*What is expected:*
Please restate each entry exactly, without skipping any.
____ Raw data
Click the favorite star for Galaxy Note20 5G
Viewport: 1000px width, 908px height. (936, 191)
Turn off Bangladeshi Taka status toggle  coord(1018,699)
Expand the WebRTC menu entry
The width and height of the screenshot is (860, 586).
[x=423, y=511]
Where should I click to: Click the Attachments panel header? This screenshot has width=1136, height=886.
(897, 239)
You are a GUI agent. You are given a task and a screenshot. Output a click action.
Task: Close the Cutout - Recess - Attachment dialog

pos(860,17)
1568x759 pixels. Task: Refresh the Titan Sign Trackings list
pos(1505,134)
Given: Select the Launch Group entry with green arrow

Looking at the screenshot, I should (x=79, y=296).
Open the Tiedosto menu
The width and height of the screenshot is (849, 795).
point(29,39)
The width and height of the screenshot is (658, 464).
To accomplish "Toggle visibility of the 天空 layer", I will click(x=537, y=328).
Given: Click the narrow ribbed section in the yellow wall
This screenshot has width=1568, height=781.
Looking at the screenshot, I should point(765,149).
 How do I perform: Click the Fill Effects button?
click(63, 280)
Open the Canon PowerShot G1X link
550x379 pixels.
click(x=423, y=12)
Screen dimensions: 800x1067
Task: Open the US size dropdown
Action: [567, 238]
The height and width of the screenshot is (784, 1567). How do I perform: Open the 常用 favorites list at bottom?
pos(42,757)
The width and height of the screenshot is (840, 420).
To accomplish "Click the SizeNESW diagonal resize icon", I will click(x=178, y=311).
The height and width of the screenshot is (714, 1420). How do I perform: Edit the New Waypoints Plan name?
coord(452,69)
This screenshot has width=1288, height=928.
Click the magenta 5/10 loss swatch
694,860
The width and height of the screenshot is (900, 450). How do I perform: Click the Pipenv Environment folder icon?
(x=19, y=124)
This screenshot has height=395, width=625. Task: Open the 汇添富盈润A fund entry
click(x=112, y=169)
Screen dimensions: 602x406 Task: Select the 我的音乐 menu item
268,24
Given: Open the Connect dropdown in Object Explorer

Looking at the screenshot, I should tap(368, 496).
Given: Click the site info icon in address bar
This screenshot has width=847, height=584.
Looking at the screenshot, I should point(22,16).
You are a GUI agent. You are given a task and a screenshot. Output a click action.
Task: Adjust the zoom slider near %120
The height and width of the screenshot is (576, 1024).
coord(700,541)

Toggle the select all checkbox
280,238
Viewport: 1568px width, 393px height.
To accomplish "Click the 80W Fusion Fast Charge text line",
________
*Exercise result:*
Click the favorite star for Galaxy Note20 5G
Viewport: 1000px width, 908px height. (936, 191)
Turn off Bangladeshi Taka status toggle  coord(1018,699)
Expand the WebRTC menu entry
The width and height of the screenshot is (860, 586).
[x=423, y=511]
Where should I click to: Click the Attachments panel header? This screenshot has width=1136, height=886.
(897, 239)
You are a GUI agent. You are given a task and a screenshot. Output a click action.
Task: Close the Cutout - Recess - Attachment dialog

pos(860,17)
1568x759 pixels. Task: Refresh the Titan Sign Trackings list
pos(1505,134)
Given: Select the Launch Group entry with green arrow

Looking at the screenshot, I should (x=79, y=296).
Open the Tiedosto menu
The width and height of the screenshot is (849, 795).
point(29,39)
The width and height of the screenshot is (658, 464).
To accomplish "Toggle visibility of the 天空 layer", I will click(x=537, y=328).
Given: Click the narrow ribbed section in the yellow wall
This screenshot has width=1568, height=781.
Looking at the screenshot, I should point(765,149).
 How do I perform: Click the Fill Effects button?
click(63, 280)
Open the Canon PowerShot G1X link
550x379 pixels.
click(x=423, y=12)
Screen dimensions: 800x1067
Task: Open the US size dropdown
Action: [567, 238]
The height and width of the screenshot is (784, 1567). How do I perform: Open the 常用 favorites list at bottom?
pos(42,757)
The width and height of the screenshot is (840, 420).
To accomplish "Click the SizeNESW diagonal resize icon", I will click(x=178, y=311).
The height and width of the screenshot is (714, 1420). How do I perform: Edit the New Waypoints Plan name?
coord(452,69)
This screenshot has width=1288, height=928.
Click the magenta 5/10 loss swatch
694,860
The width and height of the screenshot is (900, 450). How do I perform: Click the Pipenv Environment folder icon?
(x=19, y=124)
This screenshot has height=395, width=625. Task: Open the 汇添富盈润A fund entry
click(x=112, y=169)
Screen dimensions: 602x406 Task: Select the 我的音乐 menu item
268,24
Given: Open the Connect dropdown in Object Explorer

Looking at the screenshot, I should tap(368, 496).
Given: Click the site info icon in address bar
This screenshot has width=847, height=584.
Looking at the screenshot, I should point(22,16).
You are a GUI agent. You are given a task and a screenshot. Output a click action.
Task: Adjust the zoom slider near %120
The height and width of the screenshot is (576, 1024).
coord(700,541)

Toggle the select all checkbox
280,238
Viewport: 1568px width, 393px height.
To accomplish "Click the 80W Fusion Fast Charge text line",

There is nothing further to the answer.